Kaalratri is the night after the marriage day and before Bou-bhaat, the reception from the groom’s side. As per Indian mythology, Lakhindar, Behula’s husband got bitten by the serpent and died on that night after their marriage. So, the bride and the groom are forbidden to meet each other on this night. But, this isn’t some boring, regular night. Like ‘bashor ghor jaga’ at the bride’s house, it is full of fun and entertainment.
“For me, Kaalratri was a pleasant experience, when my husband’s cousins had planned an entertaining evening for me with games, music, dance and a lot of interactions. It was a great start though I was totally new and skeptical about the new environment. It turned out to be a pretty good one. Somehow it reminded me of the Bollywood style after-marriage sequences from Hum Aapke Hai Kaun or Hum Saath Saath Hain. Sounds silly, but relaxing.”
Keeping the ritualistic beliefs aside, I feel Kaalratri has more to it. It lays an important foundation for a new beginning.
A day to rest: Marriage ceremonies in India is not just a one-day affair. So, after the hectic marriage, which includes fasting, pujas, bridalwear, makeup etc., both the bride and the groom need to rest and rejuvenate themselves to enjoy the rest of the things. Kalratri is a good way to give the couple time to relax and freshen up.
An afternoon to prepare: A girl undergoes a lot of changes after marriage. She needs to prepare herself for her new life. She comes into a completely new environment and she needs time to understand and adjust. So, this day gives her that opportunity. This is not only true for the bride but the groom too, as he is also preparing for a new journey.

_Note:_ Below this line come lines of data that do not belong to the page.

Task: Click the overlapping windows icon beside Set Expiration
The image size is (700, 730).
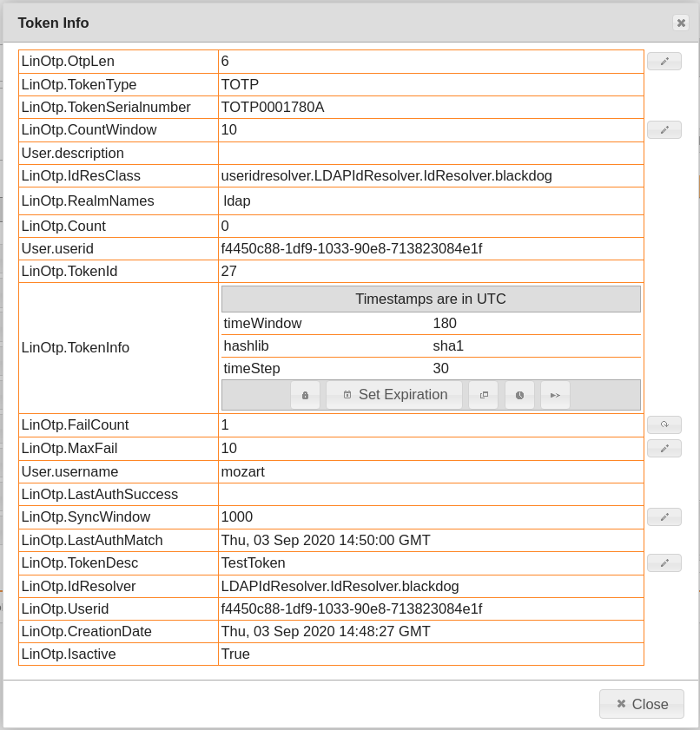Action: coord(484,395)
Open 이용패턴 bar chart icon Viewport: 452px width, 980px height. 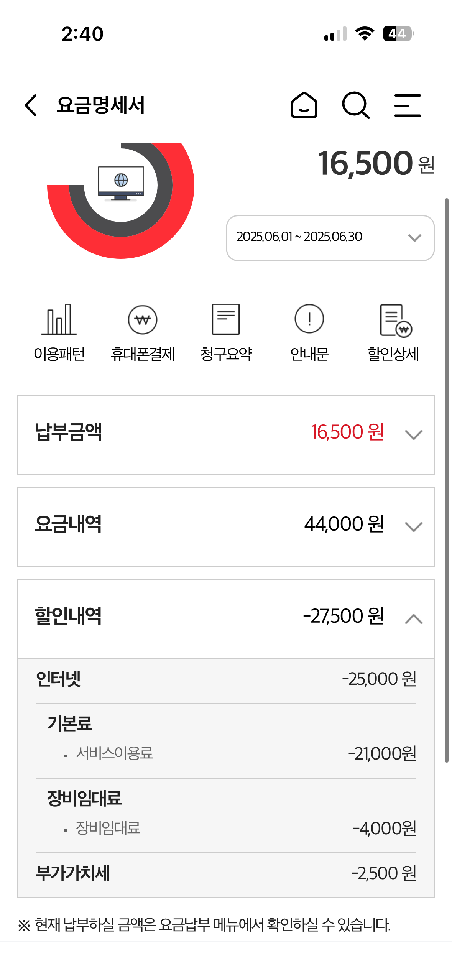(59, 319)
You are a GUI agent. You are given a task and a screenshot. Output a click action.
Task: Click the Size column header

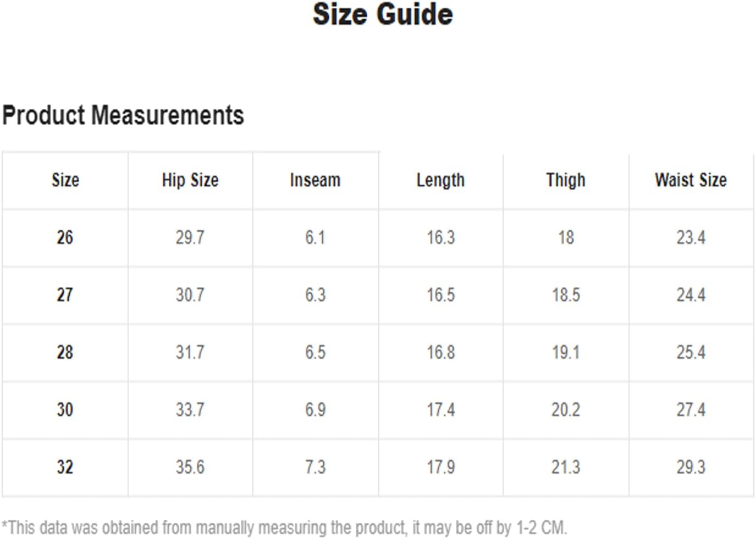tap(65, 180)
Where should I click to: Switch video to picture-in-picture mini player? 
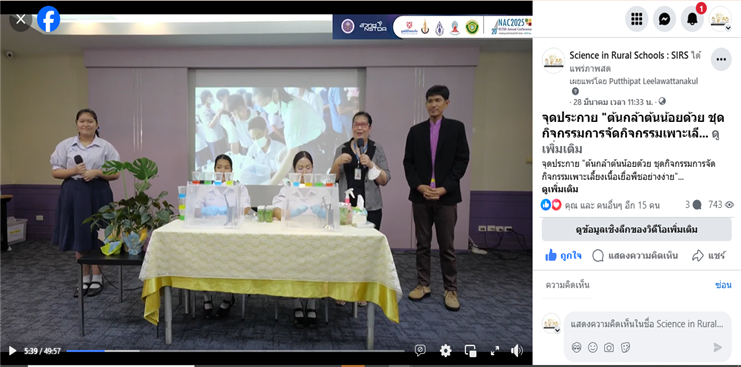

An evening to interact: This is also a great opportunity to interact with the in-laws and relatives. The bride gets to meet new people, socialize with them, and get accustomed to the guests. This is probably the first time, she actually gets to know the names and faces of many relatives. She can also get like-minded people to help her, make friends and enjoy some lighter moments of fun in the new house. It is a good way to relieve the stress, apprehensions or fear if any.
A night to accept: Finally, the night comes with a hope for a new day, a new beginning, a new ceremony (Bou-bhaat) and a new journey altogether. Both the bride and groom sleep separately. It is like the final moments of singlehood hood and they accept to start a new relationship, thereafter.
Many of our rituals and ceremonies seem irrelevant, unimportant or outdated, but the underlying intention might be something good. They have social, personal and psychological interpretations as well. For me, it was a ‘night to remember’, a fond memory of my marriage album.
The precious moments and memories of life like birth, marriage, relationship, etc. are beautiful, so enjoy every aspect of it, even if that means doing ‘just a silly ritual’, yes of course if ‘you believe in it’.